### Assigned task
Restate all of the entries exactly, each line as it stands.

### Given entries

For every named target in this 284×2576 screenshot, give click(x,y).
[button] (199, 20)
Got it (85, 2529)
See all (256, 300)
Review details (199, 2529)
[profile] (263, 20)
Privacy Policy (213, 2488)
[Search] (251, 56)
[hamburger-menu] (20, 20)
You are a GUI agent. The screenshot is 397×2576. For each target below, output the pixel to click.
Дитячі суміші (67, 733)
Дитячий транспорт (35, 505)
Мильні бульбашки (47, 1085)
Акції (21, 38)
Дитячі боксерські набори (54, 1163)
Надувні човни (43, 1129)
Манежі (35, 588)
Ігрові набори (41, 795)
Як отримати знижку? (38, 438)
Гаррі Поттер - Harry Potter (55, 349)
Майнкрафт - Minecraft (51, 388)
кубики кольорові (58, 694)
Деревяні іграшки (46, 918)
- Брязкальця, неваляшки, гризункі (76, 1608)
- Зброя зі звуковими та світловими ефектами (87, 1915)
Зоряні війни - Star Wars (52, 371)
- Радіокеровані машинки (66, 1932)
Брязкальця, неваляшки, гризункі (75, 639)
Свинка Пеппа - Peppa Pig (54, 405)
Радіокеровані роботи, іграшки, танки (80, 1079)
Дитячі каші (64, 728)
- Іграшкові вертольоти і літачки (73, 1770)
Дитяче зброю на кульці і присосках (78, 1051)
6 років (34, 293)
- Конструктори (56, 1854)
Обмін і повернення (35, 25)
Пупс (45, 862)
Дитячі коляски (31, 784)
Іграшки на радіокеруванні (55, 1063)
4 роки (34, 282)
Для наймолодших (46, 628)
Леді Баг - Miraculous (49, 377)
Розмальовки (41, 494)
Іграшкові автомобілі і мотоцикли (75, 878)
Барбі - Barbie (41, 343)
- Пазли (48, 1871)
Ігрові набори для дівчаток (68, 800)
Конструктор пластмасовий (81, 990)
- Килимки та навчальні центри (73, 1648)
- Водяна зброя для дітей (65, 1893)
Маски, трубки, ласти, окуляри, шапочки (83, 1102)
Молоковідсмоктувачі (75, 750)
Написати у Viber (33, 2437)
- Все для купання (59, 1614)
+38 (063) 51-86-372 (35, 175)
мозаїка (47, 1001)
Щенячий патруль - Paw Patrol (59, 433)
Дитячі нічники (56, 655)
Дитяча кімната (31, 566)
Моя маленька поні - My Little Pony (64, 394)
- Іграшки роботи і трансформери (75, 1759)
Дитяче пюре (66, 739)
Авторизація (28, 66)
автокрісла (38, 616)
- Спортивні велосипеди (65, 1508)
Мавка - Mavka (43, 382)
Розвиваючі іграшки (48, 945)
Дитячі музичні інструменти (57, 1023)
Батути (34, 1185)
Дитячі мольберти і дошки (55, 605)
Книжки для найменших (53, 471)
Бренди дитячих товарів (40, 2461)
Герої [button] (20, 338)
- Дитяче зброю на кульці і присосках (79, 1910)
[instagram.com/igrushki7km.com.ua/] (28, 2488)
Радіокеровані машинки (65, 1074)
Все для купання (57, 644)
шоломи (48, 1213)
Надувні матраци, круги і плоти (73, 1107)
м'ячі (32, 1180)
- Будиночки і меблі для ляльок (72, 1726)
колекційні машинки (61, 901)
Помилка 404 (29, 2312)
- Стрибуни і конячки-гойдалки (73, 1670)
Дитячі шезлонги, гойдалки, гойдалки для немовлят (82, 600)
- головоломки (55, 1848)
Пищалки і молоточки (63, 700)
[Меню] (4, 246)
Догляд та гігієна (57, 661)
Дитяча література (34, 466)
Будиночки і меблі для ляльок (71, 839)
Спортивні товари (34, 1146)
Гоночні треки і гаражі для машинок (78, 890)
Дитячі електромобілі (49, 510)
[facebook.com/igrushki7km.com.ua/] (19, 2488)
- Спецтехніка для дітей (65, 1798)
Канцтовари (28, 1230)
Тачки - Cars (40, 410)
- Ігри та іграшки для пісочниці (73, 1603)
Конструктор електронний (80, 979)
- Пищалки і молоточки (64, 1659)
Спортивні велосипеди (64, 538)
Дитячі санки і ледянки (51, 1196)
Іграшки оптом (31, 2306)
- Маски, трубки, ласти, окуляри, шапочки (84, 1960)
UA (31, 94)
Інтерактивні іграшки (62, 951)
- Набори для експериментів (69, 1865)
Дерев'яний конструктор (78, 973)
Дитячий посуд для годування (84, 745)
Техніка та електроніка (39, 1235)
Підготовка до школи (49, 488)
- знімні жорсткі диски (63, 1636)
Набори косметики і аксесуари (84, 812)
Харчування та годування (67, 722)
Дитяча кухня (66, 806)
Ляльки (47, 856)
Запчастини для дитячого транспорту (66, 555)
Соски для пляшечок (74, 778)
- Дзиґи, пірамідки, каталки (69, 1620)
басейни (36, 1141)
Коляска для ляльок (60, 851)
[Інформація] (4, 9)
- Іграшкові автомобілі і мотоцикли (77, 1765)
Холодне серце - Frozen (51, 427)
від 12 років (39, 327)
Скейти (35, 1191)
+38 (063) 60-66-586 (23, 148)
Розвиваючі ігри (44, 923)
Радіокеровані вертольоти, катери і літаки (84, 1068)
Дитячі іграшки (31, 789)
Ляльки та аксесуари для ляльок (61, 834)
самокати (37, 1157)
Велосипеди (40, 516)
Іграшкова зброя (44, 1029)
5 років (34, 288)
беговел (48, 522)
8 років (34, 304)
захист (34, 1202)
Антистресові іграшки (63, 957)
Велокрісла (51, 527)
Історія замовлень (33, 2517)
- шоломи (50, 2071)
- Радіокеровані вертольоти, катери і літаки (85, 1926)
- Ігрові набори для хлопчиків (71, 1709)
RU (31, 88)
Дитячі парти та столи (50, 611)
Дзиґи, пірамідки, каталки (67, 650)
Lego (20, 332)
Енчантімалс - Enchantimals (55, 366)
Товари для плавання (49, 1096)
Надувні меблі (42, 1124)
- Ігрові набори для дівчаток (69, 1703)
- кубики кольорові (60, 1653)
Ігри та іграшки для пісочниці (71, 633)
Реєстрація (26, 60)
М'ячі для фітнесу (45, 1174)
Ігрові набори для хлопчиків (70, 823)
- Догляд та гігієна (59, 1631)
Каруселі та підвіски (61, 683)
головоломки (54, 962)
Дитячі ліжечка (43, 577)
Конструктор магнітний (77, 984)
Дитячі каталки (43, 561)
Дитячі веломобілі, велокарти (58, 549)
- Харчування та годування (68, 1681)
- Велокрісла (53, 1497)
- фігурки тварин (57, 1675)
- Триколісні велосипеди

### Written solution
For every named target in this 284×2576 screenshot, give click(x,y).
[button] (199, 20)
Got it (85, 2529)
See all (256, 300)
Review details (199, 2529)
[profile] (263, 20)
Privacy Policy (213, 2488)
[Search] (251, 56)
[hamburger-menu] (20, 20)
You are a GUI agent. The screenshot is 397×2576. For each target below, output the pixel to click.
Дитячі суміші (67, 733)
Дитячий транспорт (35, 505)
Мильні бульбашки (47, 1085)
Акції (21, 38)
Дитячі боксерські набори (54, 1163)
Надувні човни (43, 1129)
Манежі (35, 588)
Ігрові набори (41, 795)
Як отримати знижку? (38, 438)
Гаррі Поттер - Harry Potter (55, 349)
Майнкрафт - Minecraft (51, 388)
кубики кольорові (58, 694)
Деревяні іграшки (46, 918)
- Брязкальця, неваляшки, гризункі (76, 1608)
- Зброя зі звуковими та світловими ефектами (87, 1915)
Зоряні війни - Star Wars (52, 371)
- Радіокеровані машинки (66, 1932)
Брязкальця, неваляшки, гризункі (75, 639)
Свинка Пеппа - Peppa Pig (54, 405)
Радіокеровані роботи, іграшки, танки (80, 1079)
Дитячі каші (64, 728)
- Іграшкові вертольоти і літачки (73, 1770)
Дитяче зброю на кульці і присосках (78, 1051)
6 років (34, 293)
- Конструктори (56, 1854)
Обмін і повернення (35, 25)
Пупс (45, 862)
Дитячі коляски (31, 784)
Іграшки на радіокеруванні (55, 1063)
4 роки (34, 282)
Для наймолодших (46, 628)
Леді Баг - Miraculous (49, 377)
Розмальовки (41, 494)
Іграшкові автомобілі і мотоцикли (75, 878)
Барбі - Barbie (41, 343)
- Пазли (48, 1871)
Ігрові набори для дівчаток (68, 800)
Конструктор пластмасовий (81, 990)
- Килимки та навчальні центри (73, 1648)
- Водяна зброя для дітей (65, 1893)
Маски, трубки, ласти, окуляри, шапочки (83, 1102)
Молоковідсмоктувачі (75, 750)
Написати у Viber (33, 2437)
- Все для купання (59, 1614)
+38 (063) 51-86-372 (35, 175)
мозаїка (47, 1001)
Щенячий патруль - Paw Patrol (59, 433)
Дитячі нічники (56, 655)
Дитяча кімната (31, 566)
Моя маленька поні - My Little Pony (64, 394)
- Іграшки роботи і трансформери (75, 1759)
Дитяче пюре (66, 739)
Авторизація (28, 66)
автокрісла (38, 616)
- Спортивні велосипеди (65, 1508)
Мавка - Mavka (43, 382)
Розвиваючі іграшки (48, 945)
Дитячі музичні інструменти (57, 1023)
Батути (34, 1185)
Дитячі мольберти і дошки (55, 605)
Книжки для найменших (53, 471)
Бренди дитячих товарів (40, 2461)
Герої [button] (20, 338)
- Дитяче зброю на кульці і присосках (79, 1910)
[instagram.com/igrushki7km.com.ua/] (28, 2488)
Радіокеровані машинки (65, 1074)
Все для купання (57, 644)
шоломи (48, 1213)
Надувні матраци, круги і плоти (73, 1107)
м'ячі (32, 1180)
- Будиночки і меблі для ляльок (72, 1726)
колекційні машинки (61, 901)
Помилка 404 (29, 2312)
- Стрибуни і конячки-гойдалки (73, 1670)
Дитячі шезлонги, гойдалки, гойдалки для немовлят (82, 600)
- головоломки (55, 1848)
Пищалки і молоточки (63, 700)
[Меню] (4, 246)
Догляд та гігієна (57, 661)
Дитяча література (34, 466)
Будиночки і меблі для ляльок (71, 839)
Спортивні товари (34, 1146)
Гоночні треки і гаражі для машинок (78, 890)
Дитячі електромобілі (49, 510)
[facebook.com/igrushki7km.com.ua/] (19, 2488)
- Спецтехніка для дітей (65, 1798)
Канцтовари (28, 1230)
Тачки - Cars (40, 410)
- Ігри та іграшки для пісочниці (73, 1603)
Конструктор електронний (80, 979)
- Пищалки і молоточки (64, 1659)
Спортивні велосипеди (64, 538)
Дитячі санки і ледянки (51, 1196)
Іграшки оптом (31, 2306)
- Маски, трубки, ласти, окуляри, шапочки (84, 1960)
UA (31, 94)
Інтерактивні іграшки (62, 951)
- Набори для експериментів (69, 1865)
Дерев'яний конструктор (78, 973)
Дитячий посуд для годування (84, 745)
Техніка та електроніка (39, 1235)
Підготовка до школи (49, 488)
- знімні жорсткі диски (63, 1636)
Набори косметики і аксесуари (84, 812)
Харчування та годування (67, 722)
Дитяча кухня (66, 806)
Ляльки (47, 856)
Запчастини для дитячого транспорту (66, 555)
Соски для пляшечок (74, 778)
- Дзиґи, пірамідки, каталки (69, 1620)
басейни (36, 1141)
Коляска для ляльок (60, 851)
[Інформація] (4, 9)
- Іграшкові автомобілі і мотоцикли (77, 1765)
Холодне серце - Frozen (51, 427)
від 12 років (39, 327)
Скейти (35, 1191)
+38 (063) 60-66-586 (23, 148)
Розвиваючі ігри (44, 923)
Радіокеровані вертольоти, катери і літаки (84, 1068)
Дитячі іграшки (31, 789)
Ляльки та аксесуари для ляльок (61, 834)
самокати (37, 1157)
Велосипеди (40, 516)
Іграшкова зброя (44, 1029)
5 років (34, 288)
беговел (48, 522)
8 років (34, 304)
захист (34, 1202)
Антистресові іграшки (63, 957)
Велокрісла (51, 527)
Історія замовлень (33, 2517)
- шоломи (50, 2071)
- Радіокеровані вертольоти, катери і літаки (85, 1926)
- Ігрові набори для хлопчиків (71, 1709)
RU (31, 88)
Дитячі парти та столи (50, 611)
Дзиґи, пірамідки, каталки (67, 650)
Lego (20, 332)
Енчантімалс - Enchantimals (55, 366)
Товари для плавання (49, 1096)
Надувні меблі (42, 1124)
- Ігрові набори для дівчаток (69, 1703)
- кубики кольорові (60, 1653)
Ігри та іграшки для пісочниці (71, 633)
Реєстрація (26, 60)
М'ячі для фітнесу (45, 1174)
Ігрові набори для хлопчиків (70, 823)
- Догляд та гігієна (59, 1631)
Каруселі та підвіски (61, 683)
головоломки (54, 962)
Дитячі ліжечка (43, 577)
Конструктор магнітний (77, 984)
Дитячі каталки (43, 561)
Дитячі веломобілі, велокарти (58, 549)
- Харчування та годування (68, 1681)
- Велокрісла (53, 1497)
- фігурки тварин (57, 1675)
- Триколісні велосипеди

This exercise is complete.